You may know more about this than I do Ron but I heard where Microsoft is using the same programing as Linux. I also kind of remember where Microsoft stated Windows10 would be the last version.




They are implementing features that Linux has had for years. That makes some think it is coded on Linux, which it isn't.


They may both use snippets of similar code in some parts, but the base of each, is not the same. What most people were surprised to see after the rivalry between MS and Linux over the years, is that some Microsoft cloud Services run Linux servers, for reliability. While Microsoft has its own type of server software, it isn't as secure and reliable as Linux versions of server software. Mostly because Microsoft is proprietary, and only let their people see the code. Where Linux shares with many developers every day, that pour over the code looking for vulnerabilities or problems. 


I'm wondering about the “last version” thing as well. I foresee them at some point, just sending out entire updates with new features instead of partial features, that will be the precursor to subscription based OS, where you will pay a subscription to recieve automatic updates of features or major releases, instead of the free upgrades.


From what I gather and remember, Gates build windows originally on DOS, and then fine-tuned it to Q DOS which became their own version of the original free DOS. Then their finished product became the original Windows NT. Linux was  developed by Linus Torvalds as a totally different but “open” stand alone operating system.


This is the explanation I found that was easiest to understand. I'll be glad to try to answer any further questions, or find answers to questions.
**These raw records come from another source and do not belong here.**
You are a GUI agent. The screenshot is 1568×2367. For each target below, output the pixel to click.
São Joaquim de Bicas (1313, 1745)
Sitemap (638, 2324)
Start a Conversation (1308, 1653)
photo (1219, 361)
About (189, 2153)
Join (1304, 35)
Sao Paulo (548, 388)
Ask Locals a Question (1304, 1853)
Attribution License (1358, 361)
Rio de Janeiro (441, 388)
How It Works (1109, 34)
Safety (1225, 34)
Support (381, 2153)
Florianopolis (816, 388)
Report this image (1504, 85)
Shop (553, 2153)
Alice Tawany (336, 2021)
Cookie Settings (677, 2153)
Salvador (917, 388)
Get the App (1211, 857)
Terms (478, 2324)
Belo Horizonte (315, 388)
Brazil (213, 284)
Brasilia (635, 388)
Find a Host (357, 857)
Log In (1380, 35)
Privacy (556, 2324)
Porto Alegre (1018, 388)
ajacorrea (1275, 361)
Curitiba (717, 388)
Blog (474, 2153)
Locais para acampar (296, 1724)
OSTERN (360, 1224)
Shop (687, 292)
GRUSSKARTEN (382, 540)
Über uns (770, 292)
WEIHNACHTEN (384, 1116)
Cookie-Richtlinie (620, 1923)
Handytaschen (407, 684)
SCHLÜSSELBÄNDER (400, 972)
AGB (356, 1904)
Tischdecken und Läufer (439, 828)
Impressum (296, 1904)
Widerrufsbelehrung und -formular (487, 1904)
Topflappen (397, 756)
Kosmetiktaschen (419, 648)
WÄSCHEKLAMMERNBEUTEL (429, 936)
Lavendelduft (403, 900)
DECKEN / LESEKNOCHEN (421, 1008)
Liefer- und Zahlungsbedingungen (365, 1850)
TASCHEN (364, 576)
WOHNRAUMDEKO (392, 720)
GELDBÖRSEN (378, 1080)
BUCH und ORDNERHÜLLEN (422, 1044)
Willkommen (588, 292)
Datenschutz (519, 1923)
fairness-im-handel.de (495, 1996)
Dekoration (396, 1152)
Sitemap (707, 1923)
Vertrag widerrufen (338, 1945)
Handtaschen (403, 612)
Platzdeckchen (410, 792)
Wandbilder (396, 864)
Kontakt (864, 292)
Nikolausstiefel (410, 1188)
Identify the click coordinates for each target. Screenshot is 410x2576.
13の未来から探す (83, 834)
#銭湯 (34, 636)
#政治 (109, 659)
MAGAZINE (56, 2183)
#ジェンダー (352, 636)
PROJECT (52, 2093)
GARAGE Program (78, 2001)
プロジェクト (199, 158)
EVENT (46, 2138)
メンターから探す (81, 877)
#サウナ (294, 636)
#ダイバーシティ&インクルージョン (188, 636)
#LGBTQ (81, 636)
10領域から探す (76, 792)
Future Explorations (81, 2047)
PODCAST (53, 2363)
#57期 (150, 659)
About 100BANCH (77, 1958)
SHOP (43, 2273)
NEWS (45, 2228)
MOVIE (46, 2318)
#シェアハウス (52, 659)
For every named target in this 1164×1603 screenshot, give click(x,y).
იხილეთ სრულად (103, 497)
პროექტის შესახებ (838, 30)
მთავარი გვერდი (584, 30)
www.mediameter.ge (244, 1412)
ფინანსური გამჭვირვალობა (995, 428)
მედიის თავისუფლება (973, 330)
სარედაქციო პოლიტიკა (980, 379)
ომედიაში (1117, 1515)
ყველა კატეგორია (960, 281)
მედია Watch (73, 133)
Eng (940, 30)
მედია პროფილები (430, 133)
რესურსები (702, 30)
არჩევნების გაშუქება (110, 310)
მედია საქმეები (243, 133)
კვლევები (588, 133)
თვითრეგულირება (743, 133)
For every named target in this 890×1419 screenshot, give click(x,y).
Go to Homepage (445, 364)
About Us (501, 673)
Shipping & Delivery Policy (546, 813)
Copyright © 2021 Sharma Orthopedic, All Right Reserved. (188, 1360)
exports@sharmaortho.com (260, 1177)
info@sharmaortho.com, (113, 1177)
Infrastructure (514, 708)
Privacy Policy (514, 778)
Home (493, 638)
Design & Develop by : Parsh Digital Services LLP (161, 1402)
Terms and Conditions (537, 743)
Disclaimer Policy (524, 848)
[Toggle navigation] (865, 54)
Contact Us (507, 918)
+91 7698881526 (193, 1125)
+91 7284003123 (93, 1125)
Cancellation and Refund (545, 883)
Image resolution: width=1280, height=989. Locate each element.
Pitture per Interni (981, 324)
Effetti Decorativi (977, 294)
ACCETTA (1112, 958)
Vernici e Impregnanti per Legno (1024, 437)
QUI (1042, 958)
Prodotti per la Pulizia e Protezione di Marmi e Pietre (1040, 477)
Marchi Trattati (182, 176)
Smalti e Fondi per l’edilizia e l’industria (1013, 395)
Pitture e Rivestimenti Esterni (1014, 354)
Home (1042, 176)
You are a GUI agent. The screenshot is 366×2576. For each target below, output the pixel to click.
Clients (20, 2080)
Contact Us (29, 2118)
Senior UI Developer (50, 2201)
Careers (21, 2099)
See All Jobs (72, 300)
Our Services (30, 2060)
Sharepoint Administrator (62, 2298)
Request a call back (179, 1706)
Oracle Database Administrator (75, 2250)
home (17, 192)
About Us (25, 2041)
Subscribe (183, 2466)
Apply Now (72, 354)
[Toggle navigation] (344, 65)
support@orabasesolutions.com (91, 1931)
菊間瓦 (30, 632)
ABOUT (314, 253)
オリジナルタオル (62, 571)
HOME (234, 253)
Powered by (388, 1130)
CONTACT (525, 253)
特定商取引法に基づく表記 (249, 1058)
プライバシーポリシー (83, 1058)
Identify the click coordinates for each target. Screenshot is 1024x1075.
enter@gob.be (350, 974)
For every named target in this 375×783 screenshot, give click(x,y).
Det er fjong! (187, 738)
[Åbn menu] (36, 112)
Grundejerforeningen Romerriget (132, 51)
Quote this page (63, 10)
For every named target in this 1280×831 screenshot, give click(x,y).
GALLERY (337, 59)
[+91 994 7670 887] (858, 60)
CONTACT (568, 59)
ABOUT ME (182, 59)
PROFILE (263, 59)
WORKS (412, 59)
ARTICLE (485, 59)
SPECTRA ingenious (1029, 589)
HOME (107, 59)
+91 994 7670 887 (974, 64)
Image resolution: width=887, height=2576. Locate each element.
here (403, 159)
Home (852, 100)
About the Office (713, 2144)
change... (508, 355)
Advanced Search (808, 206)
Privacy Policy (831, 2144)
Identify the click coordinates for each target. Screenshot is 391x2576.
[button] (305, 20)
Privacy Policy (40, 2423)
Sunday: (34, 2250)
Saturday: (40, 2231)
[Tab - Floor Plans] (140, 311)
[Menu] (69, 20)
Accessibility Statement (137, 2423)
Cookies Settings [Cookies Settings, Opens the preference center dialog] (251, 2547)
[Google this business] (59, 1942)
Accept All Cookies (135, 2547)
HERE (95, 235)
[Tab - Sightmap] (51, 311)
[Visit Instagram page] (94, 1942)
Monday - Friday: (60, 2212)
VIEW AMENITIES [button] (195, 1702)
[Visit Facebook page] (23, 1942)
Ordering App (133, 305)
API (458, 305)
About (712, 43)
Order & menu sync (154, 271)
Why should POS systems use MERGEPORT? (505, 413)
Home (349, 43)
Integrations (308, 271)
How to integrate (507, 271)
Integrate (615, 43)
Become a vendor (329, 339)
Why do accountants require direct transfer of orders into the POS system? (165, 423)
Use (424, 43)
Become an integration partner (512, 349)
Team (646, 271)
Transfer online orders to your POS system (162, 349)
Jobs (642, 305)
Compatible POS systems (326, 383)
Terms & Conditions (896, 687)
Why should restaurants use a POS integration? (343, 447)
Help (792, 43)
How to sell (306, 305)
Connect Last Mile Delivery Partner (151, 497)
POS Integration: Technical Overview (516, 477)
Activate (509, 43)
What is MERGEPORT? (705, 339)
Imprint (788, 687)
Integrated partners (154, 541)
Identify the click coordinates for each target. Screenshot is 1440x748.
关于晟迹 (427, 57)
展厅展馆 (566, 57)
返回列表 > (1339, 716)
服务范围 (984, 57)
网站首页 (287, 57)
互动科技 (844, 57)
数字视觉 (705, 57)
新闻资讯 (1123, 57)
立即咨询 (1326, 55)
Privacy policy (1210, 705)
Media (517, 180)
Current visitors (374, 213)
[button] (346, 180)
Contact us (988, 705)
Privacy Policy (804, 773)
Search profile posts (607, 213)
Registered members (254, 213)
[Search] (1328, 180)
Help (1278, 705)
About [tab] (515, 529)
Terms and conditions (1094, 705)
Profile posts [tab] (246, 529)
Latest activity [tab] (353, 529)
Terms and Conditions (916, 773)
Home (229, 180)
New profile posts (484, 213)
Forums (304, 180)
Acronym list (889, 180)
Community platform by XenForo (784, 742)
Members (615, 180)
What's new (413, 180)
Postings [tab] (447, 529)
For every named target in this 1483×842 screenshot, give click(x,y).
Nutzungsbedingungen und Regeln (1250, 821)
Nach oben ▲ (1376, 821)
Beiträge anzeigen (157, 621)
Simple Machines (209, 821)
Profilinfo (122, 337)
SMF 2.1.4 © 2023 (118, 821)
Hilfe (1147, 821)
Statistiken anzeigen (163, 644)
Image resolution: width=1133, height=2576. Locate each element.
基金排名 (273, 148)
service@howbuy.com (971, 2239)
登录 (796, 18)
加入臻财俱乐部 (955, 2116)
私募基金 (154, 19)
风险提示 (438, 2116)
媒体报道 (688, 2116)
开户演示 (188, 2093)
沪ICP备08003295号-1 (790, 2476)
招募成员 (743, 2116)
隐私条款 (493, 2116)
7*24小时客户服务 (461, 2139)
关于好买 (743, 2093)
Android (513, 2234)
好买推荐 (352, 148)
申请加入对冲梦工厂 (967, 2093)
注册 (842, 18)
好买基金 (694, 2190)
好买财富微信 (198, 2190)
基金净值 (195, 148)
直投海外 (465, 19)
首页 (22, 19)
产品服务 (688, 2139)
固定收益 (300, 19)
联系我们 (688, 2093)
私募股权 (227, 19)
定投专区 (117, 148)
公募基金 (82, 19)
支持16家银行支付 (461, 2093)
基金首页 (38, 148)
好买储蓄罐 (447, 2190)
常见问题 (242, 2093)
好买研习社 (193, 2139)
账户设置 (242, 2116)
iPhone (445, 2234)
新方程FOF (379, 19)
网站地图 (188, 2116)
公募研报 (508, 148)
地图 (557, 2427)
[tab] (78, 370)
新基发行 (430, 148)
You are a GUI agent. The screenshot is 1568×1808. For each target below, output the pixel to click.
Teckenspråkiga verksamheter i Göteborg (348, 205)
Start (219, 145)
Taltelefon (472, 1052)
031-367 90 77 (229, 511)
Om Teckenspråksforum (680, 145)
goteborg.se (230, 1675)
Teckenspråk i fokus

Windows and Linux have different underlying operating system architectures, and they are not based on the same code. They also have different historical roots, and while Linux has some Unix-like characteristics, Windows is not derived from Unix.

  1. Windows:

    • The core of the Windows operating system is known as the Windows NT kernel. Windows NT is a completely separate operating system family from Unix and Linux.
    • Windows NT was first released in 1993 with Windows NT 3.1 and has since evolved into various versions, including Windows 2000, Windows XP, Windows 7, Windows 8, and Windows 10.
    • Windows also has a legacy component known as the Windows Console, which is responsible for running command-line applications. The Windows Console is not Unix-based.
  2. Linux:

    • Linux is a Unix-like operating system. It is based on the Linux kernel, which was developed by Linus Torvalds in 1991. The kernel is the core component of the operating system, and it communicates with hardware to manage resources and perform various tasks.
    • The user-space utilities and libraries used in Linux distributions often come from the GNU Project, which provides a wide range of Unix-like tools and software.
    • Linux distributions (such as Ubuntu, Fedora, and CentOS) use the Linux kernel and the GNU tools, among others, to create complete operating systems.

While Linux has Unix-like features and can be considered Unix-like, it is not derived from the original Unix operating system. Instead, it is a Unix-like system created independently. Unix, on the other hand, is the name of an earlier operating system family that influenced the design of Linux and many other operating systems.

In summary, Windows and Linux have different core architectures, and neither is based on the other. They have different design philosophies and are not derived from the Unix operating system, although Linux is Unix-like in its design and user interface.